In Nashville, Tennessee, the whole city mourns as Jimmie Horne, the city's first black mayor, is shot dead by a crazed hippie, a mourning broken by shock when the assassin is himself gunned-down by a professional hitman.
Ochs Jones, a reporter for a Nashville paper, smells something fishy and begins to investigate, starting with a private mental hospital in upstate New York, where a patient has been raving about the assassination since almost a week before it happened.
Partially told in the form of Jones's letters and notes, the novel chronicles his investigation of the Horne slaying. Soon, he unearths the presence of a third shooter, a professional killer named Thomas Berryman who specializes in accidents and suicides.
The novel also traces Berryman's path, from New York to New Orleans to Nashville, and his preparations for the biggest murder since Martin Luther King, Jr. was slain.
This report prepared by James Craver
The police closed the case of the Jimmie Horn murder because the obvious suspect was killed. Until Ben Toy started telling what he knew. While Ben was in the nut ward no one had a clue that Thomas Berryman was the killer.
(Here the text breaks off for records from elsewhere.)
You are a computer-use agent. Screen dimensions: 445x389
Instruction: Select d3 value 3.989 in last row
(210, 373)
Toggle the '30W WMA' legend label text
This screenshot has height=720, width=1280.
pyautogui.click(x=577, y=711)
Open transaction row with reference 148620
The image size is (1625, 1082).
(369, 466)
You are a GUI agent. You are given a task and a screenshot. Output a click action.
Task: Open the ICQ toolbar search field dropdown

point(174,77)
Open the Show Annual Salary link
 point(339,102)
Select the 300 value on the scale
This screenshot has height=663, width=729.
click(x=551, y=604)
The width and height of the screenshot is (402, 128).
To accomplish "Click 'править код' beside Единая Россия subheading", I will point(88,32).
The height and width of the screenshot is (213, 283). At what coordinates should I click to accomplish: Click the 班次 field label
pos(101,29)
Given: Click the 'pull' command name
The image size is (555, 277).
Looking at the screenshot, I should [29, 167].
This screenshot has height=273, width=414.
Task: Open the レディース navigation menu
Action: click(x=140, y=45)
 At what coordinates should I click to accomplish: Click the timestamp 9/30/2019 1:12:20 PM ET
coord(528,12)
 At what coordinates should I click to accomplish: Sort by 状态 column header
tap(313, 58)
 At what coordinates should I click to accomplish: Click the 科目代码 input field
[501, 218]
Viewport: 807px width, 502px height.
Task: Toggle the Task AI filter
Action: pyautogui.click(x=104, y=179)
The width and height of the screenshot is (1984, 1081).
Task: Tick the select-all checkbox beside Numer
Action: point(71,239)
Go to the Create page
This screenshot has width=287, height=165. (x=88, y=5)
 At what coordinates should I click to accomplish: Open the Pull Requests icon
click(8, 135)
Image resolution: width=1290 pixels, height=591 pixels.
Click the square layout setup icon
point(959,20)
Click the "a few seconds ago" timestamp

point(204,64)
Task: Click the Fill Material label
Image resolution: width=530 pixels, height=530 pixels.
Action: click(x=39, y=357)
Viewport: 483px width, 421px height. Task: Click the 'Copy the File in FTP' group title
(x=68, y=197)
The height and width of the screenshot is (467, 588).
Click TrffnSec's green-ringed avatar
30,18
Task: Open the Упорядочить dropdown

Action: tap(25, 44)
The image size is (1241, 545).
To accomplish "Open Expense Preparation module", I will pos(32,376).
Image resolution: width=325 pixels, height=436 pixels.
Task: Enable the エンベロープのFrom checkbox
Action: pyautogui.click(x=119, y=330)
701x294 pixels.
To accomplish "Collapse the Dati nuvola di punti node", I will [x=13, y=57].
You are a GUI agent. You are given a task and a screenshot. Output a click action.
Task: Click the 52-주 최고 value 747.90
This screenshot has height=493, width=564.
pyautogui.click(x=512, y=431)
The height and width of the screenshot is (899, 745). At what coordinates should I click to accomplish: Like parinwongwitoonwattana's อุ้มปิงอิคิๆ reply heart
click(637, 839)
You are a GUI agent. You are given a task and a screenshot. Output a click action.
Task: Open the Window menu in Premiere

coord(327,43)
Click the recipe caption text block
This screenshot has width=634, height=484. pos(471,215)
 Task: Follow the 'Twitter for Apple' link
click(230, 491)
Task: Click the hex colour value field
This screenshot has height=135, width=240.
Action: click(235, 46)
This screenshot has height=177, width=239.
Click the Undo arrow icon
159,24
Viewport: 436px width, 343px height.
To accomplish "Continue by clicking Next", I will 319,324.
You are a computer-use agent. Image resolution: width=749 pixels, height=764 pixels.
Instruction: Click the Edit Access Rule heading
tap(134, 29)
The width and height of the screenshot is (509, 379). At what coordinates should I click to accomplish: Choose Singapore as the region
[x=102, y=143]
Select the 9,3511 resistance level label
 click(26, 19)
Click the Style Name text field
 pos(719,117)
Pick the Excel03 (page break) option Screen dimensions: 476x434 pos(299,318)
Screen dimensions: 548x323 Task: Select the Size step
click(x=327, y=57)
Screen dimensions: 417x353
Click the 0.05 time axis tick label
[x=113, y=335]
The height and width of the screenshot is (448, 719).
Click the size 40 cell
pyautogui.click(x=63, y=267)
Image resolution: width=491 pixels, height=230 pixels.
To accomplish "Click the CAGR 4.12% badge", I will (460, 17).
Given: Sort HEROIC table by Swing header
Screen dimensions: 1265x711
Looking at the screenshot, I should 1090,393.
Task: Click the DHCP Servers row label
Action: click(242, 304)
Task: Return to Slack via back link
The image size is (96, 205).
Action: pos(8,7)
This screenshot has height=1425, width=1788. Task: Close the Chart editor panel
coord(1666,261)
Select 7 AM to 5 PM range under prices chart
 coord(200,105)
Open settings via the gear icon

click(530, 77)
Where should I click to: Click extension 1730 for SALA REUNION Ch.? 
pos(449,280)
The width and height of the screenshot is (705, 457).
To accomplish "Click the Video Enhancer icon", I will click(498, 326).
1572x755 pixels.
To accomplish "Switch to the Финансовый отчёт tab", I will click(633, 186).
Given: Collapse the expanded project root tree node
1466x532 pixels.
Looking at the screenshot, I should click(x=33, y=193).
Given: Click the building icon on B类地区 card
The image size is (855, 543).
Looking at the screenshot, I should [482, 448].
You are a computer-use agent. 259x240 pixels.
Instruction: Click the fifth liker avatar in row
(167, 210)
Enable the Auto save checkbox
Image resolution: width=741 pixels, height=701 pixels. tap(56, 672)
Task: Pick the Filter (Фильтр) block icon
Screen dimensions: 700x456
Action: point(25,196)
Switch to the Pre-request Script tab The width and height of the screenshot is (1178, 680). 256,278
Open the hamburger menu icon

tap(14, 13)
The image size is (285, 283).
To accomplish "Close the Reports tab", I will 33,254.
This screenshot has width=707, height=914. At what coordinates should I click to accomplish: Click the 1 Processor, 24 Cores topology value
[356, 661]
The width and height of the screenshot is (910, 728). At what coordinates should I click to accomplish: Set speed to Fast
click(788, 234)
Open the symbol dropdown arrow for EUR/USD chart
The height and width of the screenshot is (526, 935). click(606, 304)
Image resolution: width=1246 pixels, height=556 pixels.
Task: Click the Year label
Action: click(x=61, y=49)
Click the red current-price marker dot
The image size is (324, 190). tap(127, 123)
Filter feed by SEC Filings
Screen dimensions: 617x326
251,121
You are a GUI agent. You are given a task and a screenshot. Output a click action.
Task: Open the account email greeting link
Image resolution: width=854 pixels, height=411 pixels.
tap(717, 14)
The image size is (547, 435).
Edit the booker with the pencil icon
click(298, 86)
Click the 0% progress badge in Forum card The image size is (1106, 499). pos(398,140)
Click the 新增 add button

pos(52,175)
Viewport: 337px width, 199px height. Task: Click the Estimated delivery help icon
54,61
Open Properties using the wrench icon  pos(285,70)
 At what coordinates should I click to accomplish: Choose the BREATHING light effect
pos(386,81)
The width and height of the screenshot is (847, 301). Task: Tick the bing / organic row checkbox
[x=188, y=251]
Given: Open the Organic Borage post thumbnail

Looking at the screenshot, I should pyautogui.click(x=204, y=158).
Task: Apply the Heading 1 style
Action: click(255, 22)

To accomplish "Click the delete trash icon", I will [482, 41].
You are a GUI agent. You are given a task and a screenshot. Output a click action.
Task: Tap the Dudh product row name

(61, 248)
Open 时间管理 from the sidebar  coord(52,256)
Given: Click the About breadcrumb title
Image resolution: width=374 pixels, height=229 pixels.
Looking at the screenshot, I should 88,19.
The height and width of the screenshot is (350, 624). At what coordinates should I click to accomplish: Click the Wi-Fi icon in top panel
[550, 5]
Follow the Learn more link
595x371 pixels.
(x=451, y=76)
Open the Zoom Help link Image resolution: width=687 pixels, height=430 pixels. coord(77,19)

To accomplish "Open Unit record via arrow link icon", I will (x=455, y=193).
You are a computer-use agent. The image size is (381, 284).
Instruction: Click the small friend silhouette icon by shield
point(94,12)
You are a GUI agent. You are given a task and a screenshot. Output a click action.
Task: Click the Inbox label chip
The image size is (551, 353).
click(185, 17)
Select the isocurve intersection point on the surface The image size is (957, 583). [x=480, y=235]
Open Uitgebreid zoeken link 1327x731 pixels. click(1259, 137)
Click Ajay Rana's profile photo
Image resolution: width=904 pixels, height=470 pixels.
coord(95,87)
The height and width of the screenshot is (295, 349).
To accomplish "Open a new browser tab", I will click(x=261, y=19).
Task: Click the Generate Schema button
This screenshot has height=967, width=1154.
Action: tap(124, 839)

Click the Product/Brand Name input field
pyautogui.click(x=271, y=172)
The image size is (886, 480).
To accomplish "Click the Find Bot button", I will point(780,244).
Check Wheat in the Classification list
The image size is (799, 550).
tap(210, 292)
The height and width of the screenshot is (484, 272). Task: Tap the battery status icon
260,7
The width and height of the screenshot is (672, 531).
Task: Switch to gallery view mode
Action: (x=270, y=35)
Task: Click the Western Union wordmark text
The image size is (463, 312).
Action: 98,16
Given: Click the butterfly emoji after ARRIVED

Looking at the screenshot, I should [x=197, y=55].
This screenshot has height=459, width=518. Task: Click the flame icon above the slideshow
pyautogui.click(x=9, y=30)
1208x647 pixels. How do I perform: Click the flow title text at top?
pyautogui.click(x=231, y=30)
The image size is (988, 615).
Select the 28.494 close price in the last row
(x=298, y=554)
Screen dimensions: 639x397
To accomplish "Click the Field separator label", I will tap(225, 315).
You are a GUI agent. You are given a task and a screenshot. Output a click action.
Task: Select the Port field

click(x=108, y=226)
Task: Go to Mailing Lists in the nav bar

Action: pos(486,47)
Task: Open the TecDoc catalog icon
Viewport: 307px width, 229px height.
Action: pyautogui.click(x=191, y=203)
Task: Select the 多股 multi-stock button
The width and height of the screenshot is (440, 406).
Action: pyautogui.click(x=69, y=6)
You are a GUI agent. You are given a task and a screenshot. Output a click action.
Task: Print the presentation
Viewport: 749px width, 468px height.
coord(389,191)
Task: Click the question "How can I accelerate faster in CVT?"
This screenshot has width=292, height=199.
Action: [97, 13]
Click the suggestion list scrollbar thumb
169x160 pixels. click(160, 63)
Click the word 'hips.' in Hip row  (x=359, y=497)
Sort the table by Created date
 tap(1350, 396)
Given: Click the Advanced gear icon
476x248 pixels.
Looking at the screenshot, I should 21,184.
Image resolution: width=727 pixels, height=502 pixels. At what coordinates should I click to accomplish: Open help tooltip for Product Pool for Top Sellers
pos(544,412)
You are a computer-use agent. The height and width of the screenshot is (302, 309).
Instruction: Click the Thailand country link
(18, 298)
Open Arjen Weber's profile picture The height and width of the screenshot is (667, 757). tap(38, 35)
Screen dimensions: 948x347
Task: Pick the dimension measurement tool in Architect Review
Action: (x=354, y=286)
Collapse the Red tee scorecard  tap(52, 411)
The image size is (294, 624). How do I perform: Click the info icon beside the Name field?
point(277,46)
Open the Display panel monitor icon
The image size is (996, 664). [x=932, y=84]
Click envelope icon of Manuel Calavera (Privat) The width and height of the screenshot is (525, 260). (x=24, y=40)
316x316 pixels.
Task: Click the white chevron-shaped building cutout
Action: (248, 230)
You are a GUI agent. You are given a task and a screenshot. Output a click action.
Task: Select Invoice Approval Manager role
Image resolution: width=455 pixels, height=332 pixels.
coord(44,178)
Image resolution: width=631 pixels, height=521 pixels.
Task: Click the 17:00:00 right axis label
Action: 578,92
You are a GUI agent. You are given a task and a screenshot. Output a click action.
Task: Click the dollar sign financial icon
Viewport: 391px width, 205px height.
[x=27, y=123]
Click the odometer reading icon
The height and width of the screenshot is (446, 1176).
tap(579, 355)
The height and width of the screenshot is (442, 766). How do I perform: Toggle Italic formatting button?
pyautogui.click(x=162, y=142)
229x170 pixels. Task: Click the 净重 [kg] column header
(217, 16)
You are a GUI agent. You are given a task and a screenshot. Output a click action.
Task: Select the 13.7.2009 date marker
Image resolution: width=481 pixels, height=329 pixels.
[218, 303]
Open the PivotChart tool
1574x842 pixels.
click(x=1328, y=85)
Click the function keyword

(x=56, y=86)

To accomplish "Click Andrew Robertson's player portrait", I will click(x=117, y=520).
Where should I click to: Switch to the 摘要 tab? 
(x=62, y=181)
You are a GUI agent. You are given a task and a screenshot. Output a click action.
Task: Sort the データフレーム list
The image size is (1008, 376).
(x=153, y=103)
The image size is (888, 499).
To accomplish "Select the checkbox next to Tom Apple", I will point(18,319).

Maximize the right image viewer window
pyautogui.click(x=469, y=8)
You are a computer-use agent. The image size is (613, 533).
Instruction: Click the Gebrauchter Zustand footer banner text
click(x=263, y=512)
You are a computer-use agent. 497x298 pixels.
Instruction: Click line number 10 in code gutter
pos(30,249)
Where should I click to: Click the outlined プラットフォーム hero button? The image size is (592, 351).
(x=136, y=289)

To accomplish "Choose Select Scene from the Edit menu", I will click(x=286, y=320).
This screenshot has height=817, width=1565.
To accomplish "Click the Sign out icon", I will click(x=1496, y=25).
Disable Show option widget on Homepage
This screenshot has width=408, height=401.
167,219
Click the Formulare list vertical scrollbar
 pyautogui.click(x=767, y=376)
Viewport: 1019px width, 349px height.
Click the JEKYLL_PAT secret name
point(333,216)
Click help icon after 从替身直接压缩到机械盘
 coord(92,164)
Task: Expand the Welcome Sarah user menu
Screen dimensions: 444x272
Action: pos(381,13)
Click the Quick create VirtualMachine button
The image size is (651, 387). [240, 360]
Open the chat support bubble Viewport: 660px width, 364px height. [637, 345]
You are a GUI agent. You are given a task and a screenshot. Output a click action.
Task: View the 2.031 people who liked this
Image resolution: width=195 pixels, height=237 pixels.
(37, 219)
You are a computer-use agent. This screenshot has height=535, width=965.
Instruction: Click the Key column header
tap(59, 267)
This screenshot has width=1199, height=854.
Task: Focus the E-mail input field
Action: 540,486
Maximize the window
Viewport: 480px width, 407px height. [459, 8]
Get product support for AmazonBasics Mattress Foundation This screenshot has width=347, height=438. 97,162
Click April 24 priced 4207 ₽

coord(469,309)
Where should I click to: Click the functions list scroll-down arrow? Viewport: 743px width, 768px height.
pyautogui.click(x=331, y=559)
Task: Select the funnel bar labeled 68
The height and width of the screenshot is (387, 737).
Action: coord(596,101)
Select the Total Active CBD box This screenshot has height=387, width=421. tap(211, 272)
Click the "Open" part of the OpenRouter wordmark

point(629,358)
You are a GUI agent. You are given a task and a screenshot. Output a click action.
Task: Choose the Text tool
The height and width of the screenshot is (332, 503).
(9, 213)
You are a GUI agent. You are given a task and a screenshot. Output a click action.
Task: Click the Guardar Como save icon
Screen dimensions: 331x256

This report prepared by judy
I never thought Patterson could write a bad book, but I was wrong. It's a good thing I didn't start with this novel, I'd have never read any of his others. Terrible, absolutely terrible. I can't believe that this is the same author I've come to know and love. It's a shame that this book is so poor, it could have been so much better. Bad character development, bad plot, just bad. I would not reccomend this book to anyone.